Latihan: Sajikan sebagai daftar bernomor baris-baris yang dimulai dari baris yang memuat "383x389 pixels. How" dan berlanjut hingga baris yang memuat "Action: (x=294, y=9)", termasuk kedua baris tersebut. Lewati baris yang kosong.

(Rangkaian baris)

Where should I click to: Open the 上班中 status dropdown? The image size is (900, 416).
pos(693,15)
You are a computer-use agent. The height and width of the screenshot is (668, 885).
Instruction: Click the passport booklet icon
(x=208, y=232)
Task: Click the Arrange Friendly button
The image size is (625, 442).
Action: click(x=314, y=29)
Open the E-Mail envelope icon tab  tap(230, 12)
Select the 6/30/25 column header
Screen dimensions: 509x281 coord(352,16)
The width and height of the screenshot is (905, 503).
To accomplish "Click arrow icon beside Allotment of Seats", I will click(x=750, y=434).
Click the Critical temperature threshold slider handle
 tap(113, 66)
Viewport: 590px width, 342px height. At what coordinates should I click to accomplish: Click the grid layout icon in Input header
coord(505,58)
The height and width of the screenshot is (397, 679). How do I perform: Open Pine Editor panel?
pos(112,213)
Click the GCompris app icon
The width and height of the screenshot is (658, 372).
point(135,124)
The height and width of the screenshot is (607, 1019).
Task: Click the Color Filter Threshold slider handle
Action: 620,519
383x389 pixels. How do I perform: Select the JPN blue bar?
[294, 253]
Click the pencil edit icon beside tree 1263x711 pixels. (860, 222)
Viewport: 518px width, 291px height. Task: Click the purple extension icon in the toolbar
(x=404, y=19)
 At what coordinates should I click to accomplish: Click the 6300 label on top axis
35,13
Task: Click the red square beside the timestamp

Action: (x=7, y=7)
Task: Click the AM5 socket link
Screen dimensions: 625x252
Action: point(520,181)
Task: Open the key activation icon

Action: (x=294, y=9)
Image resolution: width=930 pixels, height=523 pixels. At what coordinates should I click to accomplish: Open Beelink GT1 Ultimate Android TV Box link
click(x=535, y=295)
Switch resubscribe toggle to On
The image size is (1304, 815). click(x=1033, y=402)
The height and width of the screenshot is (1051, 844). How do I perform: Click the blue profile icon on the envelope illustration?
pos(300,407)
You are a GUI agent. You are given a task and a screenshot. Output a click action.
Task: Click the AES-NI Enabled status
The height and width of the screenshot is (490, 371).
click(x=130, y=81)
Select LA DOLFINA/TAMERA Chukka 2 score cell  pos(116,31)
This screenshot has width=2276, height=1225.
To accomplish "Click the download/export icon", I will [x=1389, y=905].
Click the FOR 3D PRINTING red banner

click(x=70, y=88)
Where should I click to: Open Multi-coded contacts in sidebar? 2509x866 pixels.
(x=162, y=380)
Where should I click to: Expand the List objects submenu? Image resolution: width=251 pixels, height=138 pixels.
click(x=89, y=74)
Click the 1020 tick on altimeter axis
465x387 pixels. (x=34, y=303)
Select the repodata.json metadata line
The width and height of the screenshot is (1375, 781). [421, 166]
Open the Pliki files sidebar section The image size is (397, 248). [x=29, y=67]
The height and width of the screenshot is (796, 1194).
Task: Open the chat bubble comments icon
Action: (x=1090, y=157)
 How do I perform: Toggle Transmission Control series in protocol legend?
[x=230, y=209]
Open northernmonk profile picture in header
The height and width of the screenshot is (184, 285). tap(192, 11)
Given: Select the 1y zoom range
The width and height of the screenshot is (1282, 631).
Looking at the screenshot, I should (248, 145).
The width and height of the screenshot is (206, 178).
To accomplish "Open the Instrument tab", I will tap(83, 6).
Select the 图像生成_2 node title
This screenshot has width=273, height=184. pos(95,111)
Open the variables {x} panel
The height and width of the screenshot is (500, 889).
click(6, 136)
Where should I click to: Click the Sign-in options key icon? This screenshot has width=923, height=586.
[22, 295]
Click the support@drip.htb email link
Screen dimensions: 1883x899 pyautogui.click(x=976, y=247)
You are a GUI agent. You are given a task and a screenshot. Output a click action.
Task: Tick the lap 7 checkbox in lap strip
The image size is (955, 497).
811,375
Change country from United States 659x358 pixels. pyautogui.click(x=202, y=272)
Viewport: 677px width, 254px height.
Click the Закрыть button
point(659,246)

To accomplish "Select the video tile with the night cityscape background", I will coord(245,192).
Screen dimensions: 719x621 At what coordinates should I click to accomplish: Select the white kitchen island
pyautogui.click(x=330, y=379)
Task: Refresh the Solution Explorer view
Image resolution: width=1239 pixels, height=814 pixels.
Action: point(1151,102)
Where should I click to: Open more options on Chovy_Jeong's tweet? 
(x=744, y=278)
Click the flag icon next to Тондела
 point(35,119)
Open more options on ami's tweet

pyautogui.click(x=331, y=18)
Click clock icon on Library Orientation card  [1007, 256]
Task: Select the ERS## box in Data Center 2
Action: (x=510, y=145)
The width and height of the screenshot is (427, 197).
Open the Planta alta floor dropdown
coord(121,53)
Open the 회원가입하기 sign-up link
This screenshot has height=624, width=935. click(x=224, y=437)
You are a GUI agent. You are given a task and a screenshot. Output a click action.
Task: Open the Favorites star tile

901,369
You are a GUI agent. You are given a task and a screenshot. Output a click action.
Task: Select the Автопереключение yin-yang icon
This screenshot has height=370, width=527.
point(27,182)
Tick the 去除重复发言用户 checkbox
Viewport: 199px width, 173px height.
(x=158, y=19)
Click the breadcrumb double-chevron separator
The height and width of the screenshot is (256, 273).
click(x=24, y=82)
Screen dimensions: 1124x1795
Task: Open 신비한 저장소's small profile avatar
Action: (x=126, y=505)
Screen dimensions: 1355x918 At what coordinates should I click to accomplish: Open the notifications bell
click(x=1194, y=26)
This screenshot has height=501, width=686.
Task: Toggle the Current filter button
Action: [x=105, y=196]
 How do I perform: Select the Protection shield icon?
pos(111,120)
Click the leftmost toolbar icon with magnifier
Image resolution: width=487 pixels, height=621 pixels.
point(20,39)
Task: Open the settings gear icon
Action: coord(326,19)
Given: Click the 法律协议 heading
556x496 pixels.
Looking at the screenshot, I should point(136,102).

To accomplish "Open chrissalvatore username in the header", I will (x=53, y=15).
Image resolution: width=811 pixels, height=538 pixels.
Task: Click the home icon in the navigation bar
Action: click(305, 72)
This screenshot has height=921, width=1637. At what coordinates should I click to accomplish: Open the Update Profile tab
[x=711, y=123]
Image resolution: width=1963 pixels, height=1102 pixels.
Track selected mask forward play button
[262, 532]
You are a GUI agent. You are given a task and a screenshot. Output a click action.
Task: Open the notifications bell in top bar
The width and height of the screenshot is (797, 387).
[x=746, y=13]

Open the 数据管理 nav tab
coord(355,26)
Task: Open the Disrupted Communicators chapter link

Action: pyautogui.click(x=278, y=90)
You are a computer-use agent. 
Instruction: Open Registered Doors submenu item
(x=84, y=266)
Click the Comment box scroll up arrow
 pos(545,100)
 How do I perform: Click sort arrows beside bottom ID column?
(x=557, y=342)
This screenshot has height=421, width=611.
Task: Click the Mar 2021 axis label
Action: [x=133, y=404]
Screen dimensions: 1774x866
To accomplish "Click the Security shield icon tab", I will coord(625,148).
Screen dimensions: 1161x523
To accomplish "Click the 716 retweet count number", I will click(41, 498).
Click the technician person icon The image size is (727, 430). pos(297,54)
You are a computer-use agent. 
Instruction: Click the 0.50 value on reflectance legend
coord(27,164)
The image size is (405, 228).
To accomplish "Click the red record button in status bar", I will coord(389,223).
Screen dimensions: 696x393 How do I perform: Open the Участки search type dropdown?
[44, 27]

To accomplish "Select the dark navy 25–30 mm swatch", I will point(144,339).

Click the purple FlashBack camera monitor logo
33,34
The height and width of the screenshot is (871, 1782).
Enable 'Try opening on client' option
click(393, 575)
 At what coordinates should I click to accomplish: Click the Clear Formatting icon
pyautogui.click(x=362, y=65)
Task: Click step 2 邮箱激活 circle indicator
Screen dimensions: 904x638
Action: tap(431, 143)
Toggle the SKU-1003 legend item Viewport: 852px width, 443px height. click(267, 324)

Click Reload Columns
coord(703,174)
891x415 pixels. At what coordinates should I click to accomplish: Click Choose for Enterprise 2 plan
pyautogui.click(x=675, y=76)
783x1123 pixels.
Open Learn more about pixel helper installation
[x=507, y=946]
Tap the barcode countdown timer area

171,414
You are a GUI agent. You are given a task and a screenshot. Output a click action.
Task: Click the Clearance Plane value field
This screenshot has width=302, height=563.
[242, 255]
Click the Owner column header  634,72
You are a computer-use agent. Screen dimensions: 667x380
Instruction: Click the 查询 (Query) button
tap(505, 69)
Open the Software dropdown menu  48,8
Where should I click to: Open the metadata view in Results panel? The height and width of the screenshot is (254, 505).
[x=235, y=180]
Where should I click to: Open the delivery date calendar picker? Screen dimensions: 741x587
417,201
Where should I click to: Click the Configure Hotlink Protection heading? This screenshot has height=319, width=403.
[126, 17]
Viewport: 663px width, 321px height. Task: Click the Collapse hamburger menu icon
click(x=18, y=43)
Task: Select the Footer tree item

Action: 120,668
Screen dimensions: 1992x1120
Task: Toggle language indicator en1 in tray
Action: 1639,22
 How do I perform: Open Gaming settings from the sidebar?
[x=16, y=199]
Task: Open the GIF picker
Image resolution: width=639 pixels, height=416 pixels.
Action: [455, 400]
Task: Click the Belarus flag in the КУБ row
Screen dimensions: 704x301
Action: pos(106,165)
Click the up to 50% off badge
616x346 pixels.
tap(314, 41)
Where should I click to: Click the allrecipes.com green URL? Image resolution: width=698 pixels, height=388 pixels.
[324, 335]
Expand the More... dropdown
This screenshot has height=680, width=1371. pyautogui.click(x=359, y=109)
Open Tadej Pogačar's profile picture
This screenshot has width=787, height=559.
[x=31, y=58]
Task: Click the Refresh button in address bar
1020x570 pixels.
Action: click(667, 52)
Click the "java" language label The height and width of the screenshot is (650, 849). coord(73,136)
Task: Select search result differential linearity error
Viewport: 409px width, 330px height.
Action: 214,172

Jawaban Tertulis:
1. 383x389 pixels. How do I perform: Select the JPN blue bar?
2. [294, 253]
3. Click the pencil edit icon beside tree 1263x711 pixels. (860, 222)
4. Viewport: 518px width, 291px height. Task: Click the purple extension icon in the toolbar
5. (x=404, y=19)
6.  At what coordinates should I click to accomplish: Click the 6300 label on top axis
7. 35,13
8. Task: Click the red square beside the timestamp
9. Action: (x=7, y=7)
10. Task: Click the AM5 socket link
11. Screen dimensions: 625x252
12. Action: point(520,181)
13. Task: Open the key activation icon
14. Action: (x=294, y=9)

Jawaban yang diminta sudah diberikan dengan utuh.